She escorted a convoy to Oran in mid-April and then entered the Charleston Navy Yard for conversion to a high-speed minesweeper. Dispatched to the Pacific, she arrived in San Diego three days after the Japanese surrender.

Endicott reported to Task Force 52 at Okinawa on 23 September 1945 to begin the huge task of ridding the Yellow Sea of mines. Designated flagship of the sweeping group, she conducted similar operations in the Inland Sea and Kure area as well.

After a period of overhaul in May 1946, she operated out of San Diego in peacetime patrols and local exercises until the outbreak of the Korean War.

===Korean War===

In June 1950 she weighed anchor for the coast of Korea where she screened aircraft carriers and . Steaming to Chinhae Wan in August, she lent direct fire support to the United Nations troops and on 15 September escorted a Korean LST in a feint attack against Chang Sa Dong. When the LST broached, Endicott stood guard until help arrived.
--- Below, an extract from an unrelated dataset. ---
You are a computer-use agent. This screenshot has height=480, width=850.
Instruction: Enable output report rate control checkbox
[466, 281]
She continued her harassment of the enemy following the Inchon landings, cruising along the east coast of Korea and supporting the minesweeping force. For the remainder of the year she afforded sweeping assistance at Wonsan and then at Hungnam prior to the evacuation of troops forced by the penetration of the Chinese Communists. She participated in the action of 12 October 1950, an engagement in which two American minesweepers were sunk.

In January 1951 she rescued the crew of the grounded Siamese frigate Prase and stood guard until the latter had to be destroyed. Early in February she led a mine-sweeping force in bombarding the port of Wonsan and sweeping to the northward.
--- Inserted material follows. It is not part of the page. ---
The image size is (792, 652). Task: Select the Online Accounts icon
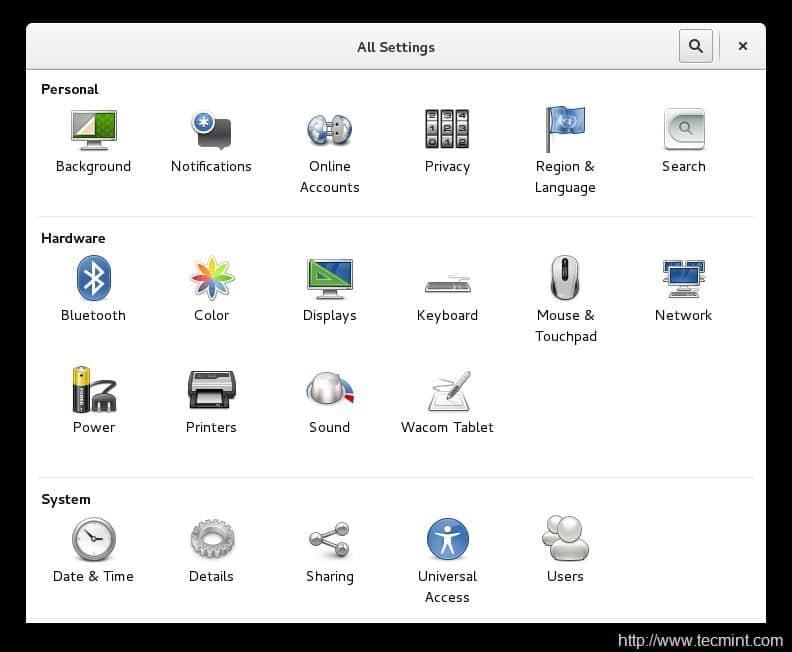[x=329, y=131]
An overhaul in San Diego was succeeded by Endicotts second tour in Korean waters. She reported to Commander Naval Forces in October and returned to shore bombardment and patrol. During the first half of 1952 she cruised on the Songjin Patrol and devoted the last four months of the year to overhaul at Long Beach Naval Shipyard. Early in 1953 she again sailed for the Far East to patrol and provide gun support for minesweepers operating in the Korean area. Endicott received repairs at Long Beach in August and thereafter conducted individual and fleet exercises in local waters. On 17 August 1954 she was decommissioned and placed in reserve at San Diego. Endicott was reclassified DD-495 on 15 July 1955.